____ DATASET

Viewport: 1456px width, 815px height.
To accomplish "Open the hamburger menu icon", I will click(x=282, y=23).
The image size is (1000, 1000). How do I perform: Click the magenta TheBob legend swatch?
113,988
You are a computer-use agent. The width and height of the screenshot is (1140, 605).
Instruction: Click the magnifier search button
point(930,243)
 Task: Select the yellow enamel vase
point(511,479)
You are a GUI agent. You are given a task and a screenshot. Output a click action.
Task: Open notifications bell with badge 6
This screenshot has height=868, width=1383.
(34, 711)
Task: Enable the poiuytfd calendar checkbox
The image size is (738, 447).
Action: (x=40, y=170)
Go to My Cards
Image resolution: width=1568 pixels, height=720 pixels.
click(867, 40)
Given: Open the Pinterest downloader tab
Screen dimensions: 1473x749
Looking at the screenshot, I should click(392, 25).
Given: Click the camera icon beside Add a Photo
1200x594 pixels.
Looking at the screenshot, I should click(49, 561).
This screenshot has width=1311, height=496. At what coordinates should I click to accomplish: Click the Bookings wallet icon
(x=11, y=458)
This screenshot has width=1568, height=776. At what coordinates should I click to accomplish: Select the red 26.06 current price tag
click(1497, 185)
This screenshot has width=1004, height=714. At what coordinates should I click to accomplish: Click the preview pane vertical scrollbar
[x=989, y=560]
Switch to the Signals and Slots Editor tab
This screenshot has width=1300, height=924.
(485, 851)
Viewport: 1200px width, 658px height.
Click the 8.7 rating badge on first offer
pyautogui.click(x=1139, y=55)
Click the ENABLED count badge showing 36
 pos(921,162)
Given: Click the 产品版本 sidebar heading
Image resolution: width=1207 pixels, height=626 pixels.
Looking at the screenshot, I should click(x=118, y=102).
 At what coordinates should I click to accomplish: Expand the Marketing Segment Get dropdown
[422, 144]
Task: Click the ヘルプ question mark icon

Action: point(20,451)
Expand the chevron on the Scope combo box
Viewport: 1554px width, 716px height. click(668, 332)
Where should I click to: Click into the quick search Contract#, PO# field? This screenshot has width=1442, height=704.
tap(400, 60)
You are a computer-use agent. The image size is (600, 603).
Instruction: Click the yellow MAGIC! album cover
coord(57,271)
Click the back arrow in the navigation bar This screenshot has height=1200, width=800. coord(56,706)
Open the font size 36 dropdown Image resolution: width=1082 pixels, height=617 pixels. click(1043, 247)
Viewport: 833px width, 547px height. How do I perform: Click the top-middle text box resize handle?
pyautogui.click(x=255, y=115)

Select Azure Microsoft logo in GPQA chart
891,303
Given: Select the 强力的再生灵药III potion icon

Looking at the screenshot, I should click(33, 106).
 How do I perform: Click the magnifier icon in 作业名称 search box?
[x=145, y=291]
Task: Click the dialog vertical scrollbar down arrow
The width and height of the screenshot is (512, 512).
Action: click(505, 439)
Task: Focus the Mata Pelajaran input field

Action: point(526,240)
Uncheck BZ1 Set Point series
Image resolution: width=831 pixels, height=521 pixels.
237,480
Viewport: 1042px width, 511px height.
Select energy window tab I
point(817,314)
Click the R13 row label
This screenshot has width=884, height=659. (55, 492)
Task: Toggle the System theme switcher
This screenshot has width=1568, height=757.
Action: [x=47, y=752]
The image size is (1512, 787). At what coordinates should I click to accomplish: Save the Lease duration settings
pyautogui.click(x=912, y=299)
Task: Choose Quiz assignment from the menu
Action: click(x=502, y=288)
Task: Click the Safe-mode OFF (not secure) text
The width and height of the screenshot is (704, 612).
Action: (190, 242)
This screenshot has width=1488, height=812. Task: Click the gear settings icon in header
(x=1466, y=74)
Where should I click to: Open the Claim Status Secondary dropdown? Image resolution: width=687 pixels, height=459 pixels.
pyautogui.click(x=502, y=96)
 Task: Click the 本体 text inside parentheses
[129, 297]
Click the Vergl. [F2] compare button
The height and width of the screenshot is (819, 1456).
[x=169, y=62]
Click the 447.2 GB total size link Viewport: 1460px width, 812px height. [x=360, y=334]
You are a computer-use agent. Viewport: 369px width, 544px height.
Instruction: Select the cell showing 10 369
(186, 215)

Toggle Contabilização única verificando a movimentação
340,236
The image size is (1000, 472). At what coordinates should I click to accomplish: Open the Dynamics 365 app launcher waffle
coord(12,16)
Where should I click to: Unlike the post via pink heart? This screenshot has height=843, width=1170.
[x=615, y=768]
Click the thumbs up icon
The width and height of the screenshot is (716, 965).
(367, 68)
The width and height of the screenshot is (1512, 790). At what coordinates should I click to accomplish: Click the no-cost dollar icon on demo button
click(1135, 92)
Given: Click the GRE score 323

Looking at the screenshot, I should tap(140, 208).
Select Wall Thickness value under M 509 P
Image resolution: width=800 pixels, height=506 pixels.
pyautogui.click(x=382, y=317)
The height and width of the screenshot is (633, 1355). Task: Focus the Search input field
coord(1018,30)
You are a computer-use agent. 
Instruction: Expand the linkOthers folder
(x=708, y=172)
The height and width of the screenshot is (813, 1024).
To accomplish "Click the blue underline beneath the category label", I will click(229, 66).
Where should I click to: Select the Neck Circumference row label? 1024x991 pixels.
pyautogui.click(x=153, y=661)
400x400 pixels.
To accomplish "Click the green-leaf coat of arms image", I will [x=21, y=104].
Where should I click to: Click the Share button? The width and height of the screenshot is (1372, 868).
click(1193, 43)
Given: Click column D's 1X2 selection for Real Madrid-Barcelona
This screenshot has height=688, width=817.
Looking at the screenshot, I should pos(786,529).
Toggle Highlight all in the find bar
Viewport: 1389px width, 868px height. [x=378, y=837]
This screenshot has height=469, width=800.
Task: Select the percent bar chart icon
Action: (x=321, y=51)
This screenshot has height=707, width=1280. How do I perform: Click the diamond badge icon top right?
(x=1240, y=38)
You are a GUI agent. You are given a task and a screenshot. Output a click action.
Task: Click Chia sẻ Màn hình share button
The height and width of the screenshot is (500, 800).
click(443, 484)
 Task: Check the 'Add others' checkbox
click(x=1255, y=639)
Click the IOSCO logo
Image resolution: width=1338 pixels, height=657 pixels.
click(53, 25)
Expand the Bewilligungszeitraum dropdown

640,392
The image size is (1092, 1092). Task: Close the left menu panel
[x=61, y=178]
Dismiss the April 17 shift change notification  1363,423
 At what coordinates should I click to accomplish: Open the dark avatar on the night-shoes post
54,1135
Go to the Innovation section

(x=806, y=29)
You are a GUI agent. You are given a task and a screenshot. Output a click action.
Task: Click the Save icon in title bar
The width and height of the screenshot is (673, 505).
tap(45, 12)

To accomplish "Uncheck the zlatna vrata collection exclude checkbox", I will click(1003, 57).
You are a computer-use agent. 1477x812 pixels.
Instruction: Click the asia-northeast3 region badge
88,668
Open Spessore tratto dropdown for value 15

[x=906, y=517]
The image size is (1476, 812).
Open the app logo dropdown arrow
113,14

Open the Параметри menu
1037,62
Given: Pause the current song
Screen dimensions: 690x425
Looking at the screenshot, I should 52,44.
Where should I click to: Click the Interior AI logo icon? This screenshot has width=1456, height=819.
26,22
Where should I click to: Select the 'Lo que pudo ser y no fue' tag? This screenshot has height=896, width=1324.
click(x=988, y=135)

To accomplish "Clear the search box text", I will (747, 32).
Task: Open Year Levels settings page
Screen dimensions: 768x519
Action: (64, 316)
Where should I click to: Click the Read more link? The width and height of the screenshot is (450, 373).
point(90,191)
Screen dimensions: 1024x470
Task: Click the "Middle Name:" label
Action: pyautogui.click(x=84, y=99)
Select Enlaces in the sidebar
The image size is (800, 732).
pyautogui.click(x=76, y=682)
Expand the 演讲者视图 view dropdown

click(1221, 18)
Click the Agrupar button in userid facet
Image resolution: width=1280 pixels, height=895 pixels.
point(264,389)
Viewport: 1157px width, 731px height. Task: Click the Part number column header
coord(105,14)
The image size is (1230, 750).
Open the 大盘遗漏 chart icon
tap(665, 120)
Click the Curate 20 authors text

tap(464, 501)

________

#### [YOUR OBJECTIVE]
Lines from the entries that contain the word "computer" are what the answer must hold.

#### [REPLY TO THE TASK]
You are a computer-use agent. The width and height of the screenshot is (1140, 605).
You are a computer-use agent. The image size is (600, 603).
You are a computer-use agent. Viewport: 369px width, 544px height.
You are a computer-use agent. 
You are a computer-use agent. 1477x812 pixels.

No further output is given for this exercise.